→ Tugas
Lanjutkan artikel opini tentang Wali Nanggroe dan tuntutan pemisahan wilayah Gayo serta pantai barat dari Provinsi Aceh, mulai setelah kalimat terakhirnya.

→ Petikan Teks
################

Wali Nanggroe; Pemersatu atau Pemecah?
Wali Nanggroe; Pemersatu atau Pemecah?
Kamis, 13 Juni 2013 09:56 WIB
Oleh Safaruddin
DEMONSTRASI menuntut pemisahan wilayahnya dari Provinsi Aceh terus
bergulir di dataran tanah tinggi Gayo yang meliputi Kabupaten Bener
Meriah, Aceh Tengah, Gayo Lues hingga Aceh Tenggara. Demo serupa juga
menjangkiti Aceh Barat, Nagan Raya, Aceh Barat Daya, Aceh Selatan hingga
Singkil dan Subulussalam. Satu tuntutan mereka; memisahkan tanah Gayo
dan pantai barat dari Provinsi Aceh. Jika perjuangan mereka berhasil,
maka Aceh akan terdiri dari tiga provinsi yang dipimpin tiga orang
gubernur; Aceh, Aceh Leuser Antara (ALA), dan Aceh Barat Selatan (ABAS).
Jika pada 4 Desember 1976 Aceh di bawah kampanye Dr Hasan Muhammad di
Tiro menyuarakan kemerdekaan Aceh dari NKRI, maka kini giliran mantan
pengikut Gerakan Aceh Merdeka (GAM) yang harus meredakan gelora merdeka
dari dua belahan bumi Aceh. Ini adalah fenomena menarik dan dibenarkan
dalam panggung demokrasi jika ditempuh melalui jalur-jalur damai dan
demokratis. Oleh sebab itu, para penguasa Aceh (eksekutif dan
legislatif) yang sebagian besar berasal dari kalangan mantan kombatan
agar mempertimbangkan dengan jernih suara merdeka dari wilayah tengah
dan pantai barat selatan Aceh.

################

→ Data yang Diberikan
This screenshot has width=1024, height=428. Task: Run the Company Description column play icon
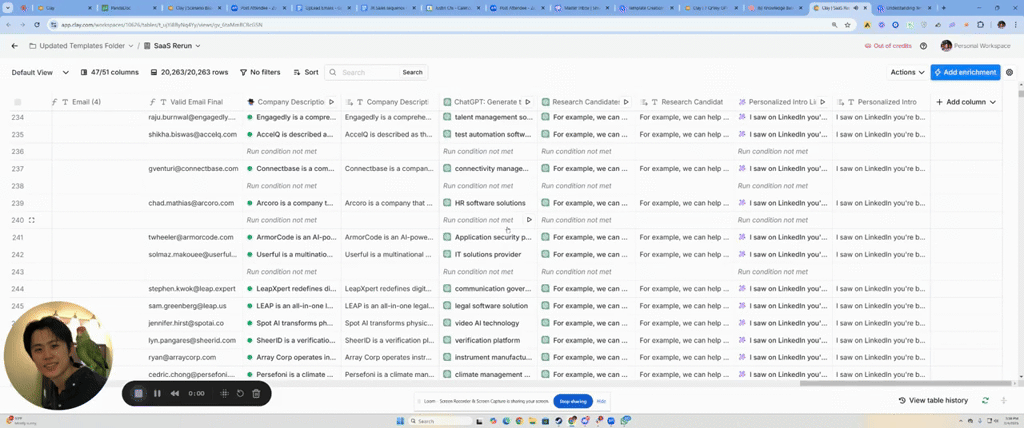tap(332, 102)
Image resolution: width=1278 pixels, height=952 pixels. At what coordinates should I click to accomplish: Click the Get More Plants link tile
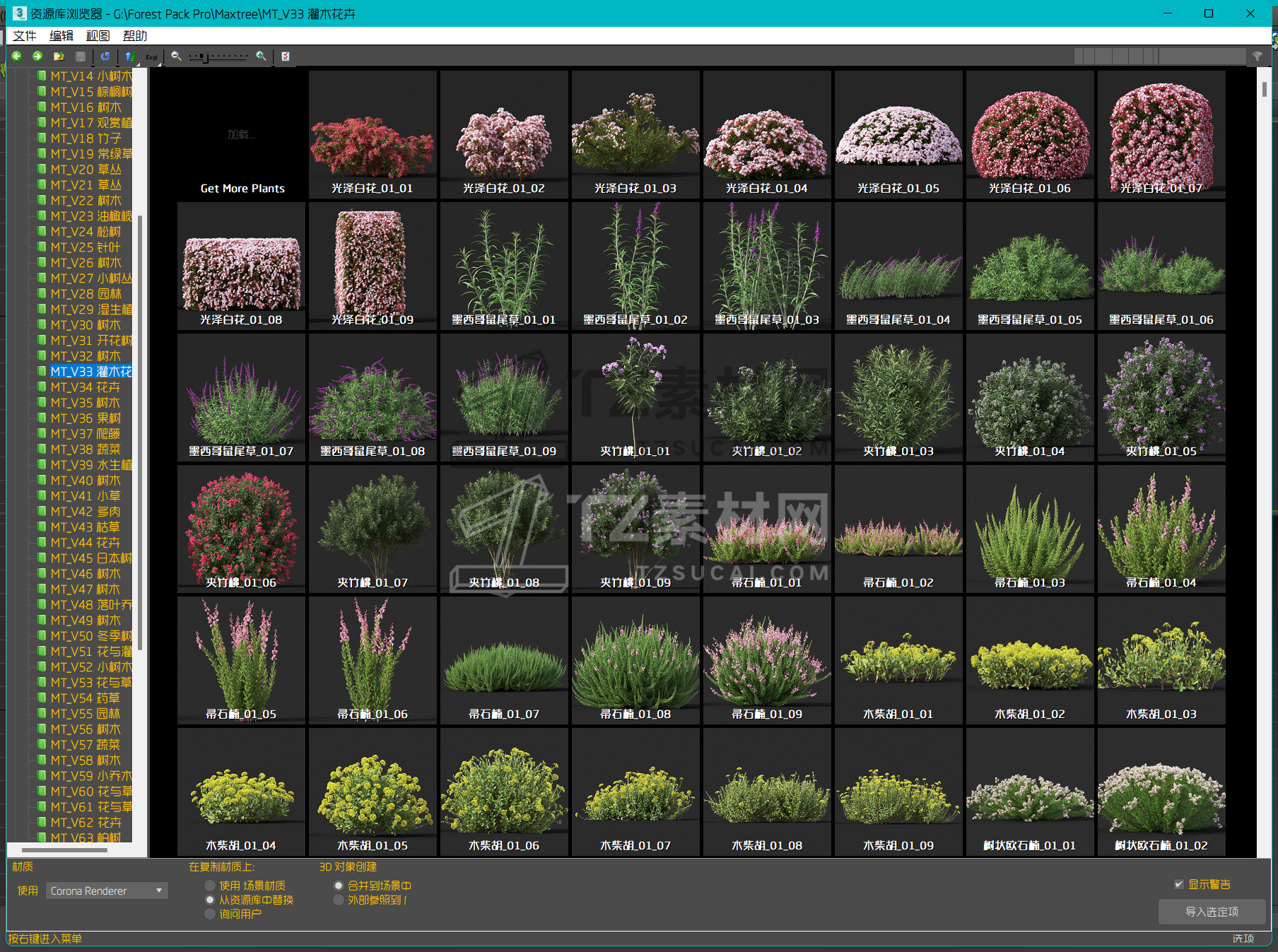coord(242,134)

################

→ Jawaban
Dianggap angin lalu
Sebenarnya rakyat tanah tinggi Gayo dan pantai barat selatan adalah
orang-orang yang waras, santun dan cerdas dalam menjalani hidup bersama
warga Aceh daratan. Mereka sangat mencintai Aceh, dan itu terlihat dari
masukan-masukan yang mereka utarakan saat berbagai kebijakan disusun di
ibukota provinsi. Terakhir, mereka menyampaikan aspirasi tentang isi
rancangan qanun (raqan) Wali Nanggroe sebelum disahkan menjadi qanun.
Tapi, apa hendak dikata, suara mereka dianggap bagai angin lalu. Pembuat
kebijakan tetap pada keputusannya, seakan menutup mata dan telinga atas
masukan rakyatnya itu.
Sejak dulu sering terdengar suara
ketidakmerataan pembangunan antara wilayah Aceh daratan dengan Aceh
pedalaman dan barat selatan. Kini, di era pascadamai suara miring itu
tetap menggema. Penduduk wilayah tengah dan barat selatan merasa
diperlakukan bagai anak tiri. Baik dari segi komposisi kepemimpinan
provinsi, pemerataan pembangunan, hingga kebijakan soal Wali Nanggroe
yang dinilai memarginalkan budaya Gayo dan budaya-budaya lain di Aceh.
Akhirnya, mereka menjadikan momen ini sebagai pijakan menuju terwujudnya
ALA dan ABAS.
Pencantuman nama Aceh pada kedua bakal provinsi
baru ini menunjukkan bahwa mereka sangat mencintai Aceh dan tak hendak
terpisah dari Aceh. Kalaupun harus berpisah, maka nama Aceh tak boleh
dihapuskan pada identitas mereka. Pada sisi lain, andai Provinsi Aceh
harus terbelah tiga, itu bukanlah dosa dalam hidup bersama NKRI. Toh,
wilayah-wilayah lain di Indonesia satu per satu memekarkan diri; dari 26
provinsi (tanpa Timtim) menjadi 33 provinsi sekarang.
Yang
namanya pemekaran pasti akan ada jabatan yang ikut dimerkarkan. Para
kandidat calon gubernur, calon anggota legislatif, calon kepala dinas
tidak rebut-rebutan pada kursi yang terbatas di sebuah provinsi.
Konsentrasi mereka akan terpecah ke daerah-daerah baru yang dimekarkan
sehingga cenderung dapat menciptakan kondisi yang lebih sehat dan
pembangunan pun lebih merata. Dan, terbukti daerah-daerah pemekaran
semakin berkembang karena adanya sentuhan khusus dari pemerintah pusat
dan pemerintah pemekaran.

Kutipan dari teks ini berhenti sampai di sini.